Kamis, 25 Juni 2009

Perasaan Paling Menenangkan


Lately, I used to hate someone. Padahal dia berada didekatku. Tapi gak tau kenapa, aku ma dia jarang bisa "nyambung". kebayang dong, tiap beberapa jam sekali ketemu, tapi yang ada kita tuh cuma diem-diemaaaan terus. Sakit sih. Makan ati. G tau deh. Pokoknya gitu. Bawaannya tuh aku sering berprasangka yang enggak-enggak mulu ama dia. Entah dulu gimana awalnya, tapi setauku kita semakin jauh, semakin ngerasa asing, semakin membenci, asing. Selama ini sih dia baik-baik aja. Karena meski terkesan g ramah denganku dan beberapa org disekitarnya, dia punya sahbata baik yang selalu nyempetin buat main kerrumah dan menghibur dia. Sesekali, sahabat baik dia itu mengajaknya jalan-jalan keluar. Anehnya, meski aku gak memungkiri kalo hatiku seringnya benci tiap ketemu ato berinteraksi ama dia, aku selalu menikmati gelak yang terdengar sampai keluar kamarnya saat sahabat baik dia melontarkan sebuah humor. Aku juga suka matanya yang berbinar setiap kali membuka pintu rumah, dan mendapati sahabat baik dia ada dibalik pintu sana. Ada kelegaan di hatiku pada tiap senyuman yang muncul diwajahnya.
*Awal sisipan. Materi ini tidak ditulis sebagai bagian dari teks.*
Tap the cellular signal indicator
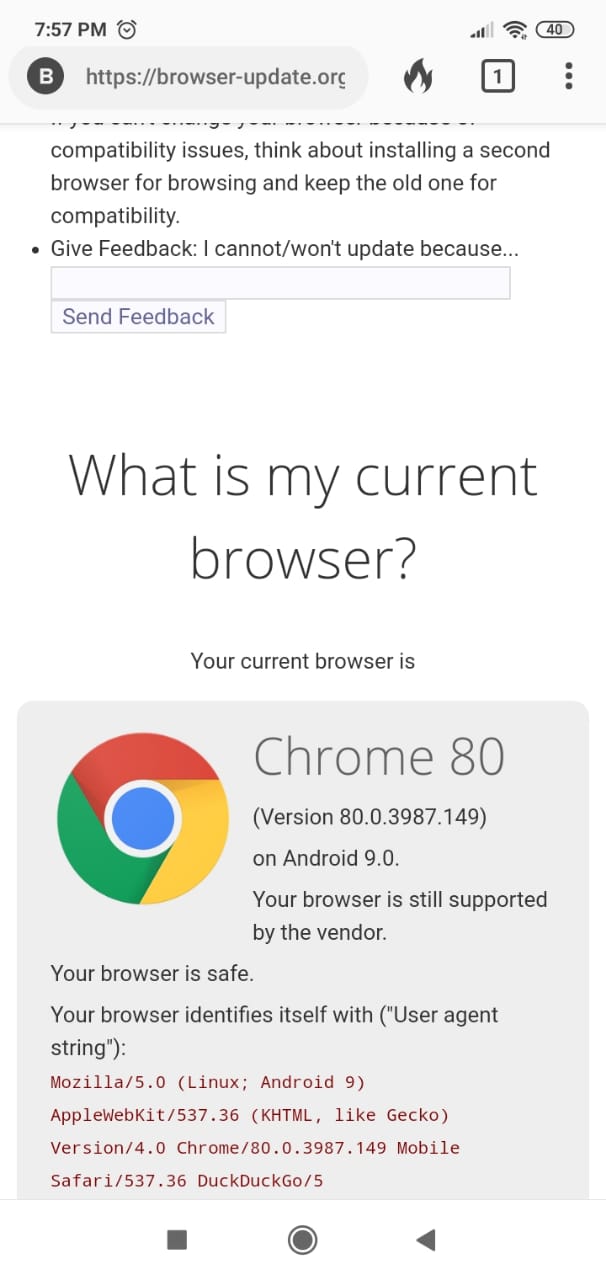This screenshot has height=1280, width=606. click(479, 30)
Sampai suatu ketika, sahabat terbaiknya pergi berlibur. Hanya sementara, sebenarnya. Tapi sperti yag kuceritakan tadi, hanya sahabat baiknya itu satu2nya orang yang bisa memunculkan ekpresi di wajahnya. "Seluruh hari akan kembali bisu. tak akan ada lagi gelak untuk sementara", pikirku. Aku merasakan sedih yang dia rasakan saat kepergian sahabatnya itu. Aku ingin menghiburnya, tapi urung. Karena kupikir, aku tak akan pernah bisa melakukan hal itu setelah semua yang terjadi diantara kami selama ini. kebekuan tak akan mencair hanya karena sedetik peristiwa. Entahlah.
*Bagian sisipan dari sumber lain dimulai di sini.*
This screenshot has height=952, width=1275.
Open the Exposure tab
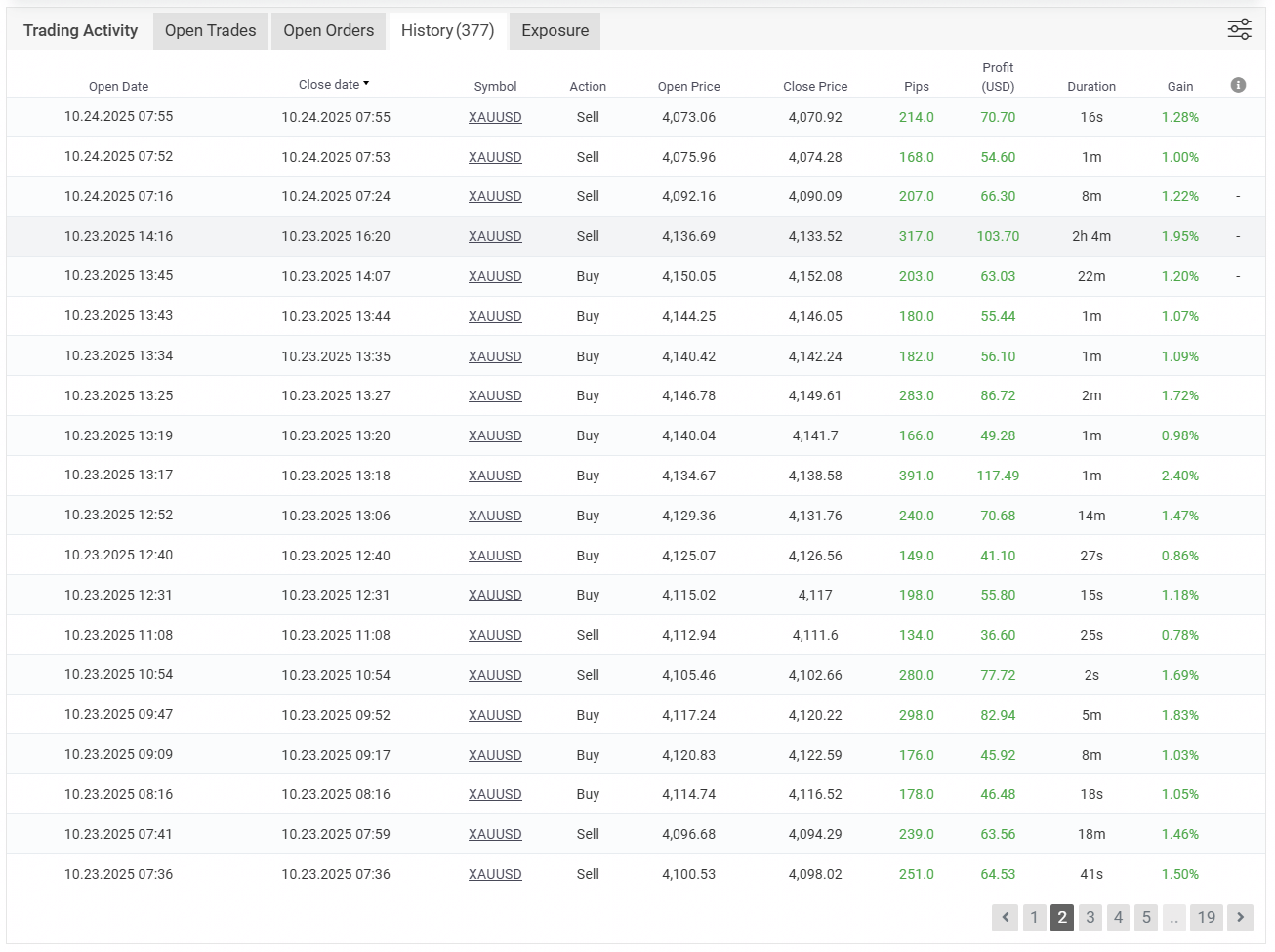(555, 30)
Malam setelah keberangkatan sahabatnya itu, kudengar ada sebuah isak tangis tertahan. Seorang temanku mengetuk pintu kamarnya dan mendapati dirinya menangis. Benar-benar menangis! Benar-benar sedih! Entah dorongan darimana. Mungkin intuisi. Aku sertamerta masuk kedalam kamarnya. Sedangkan teman yang berinisiatif untuk membuka pintu kamar miliknya, hanya terhenti di pintu kamar. Intuisiku bekerja lagi. Aku mengusap kepalanya, merasakan getaran dari isak yang ada. Perlahan, kata-kata pun keluar dari mulutku, mencoba menengakannya. Lalu seketika semua benci dihati hilang. berganti empati. Trus aku nyadar, ternyata perasaan paling menyenangkan adalah menyayangi. Bukan membenci.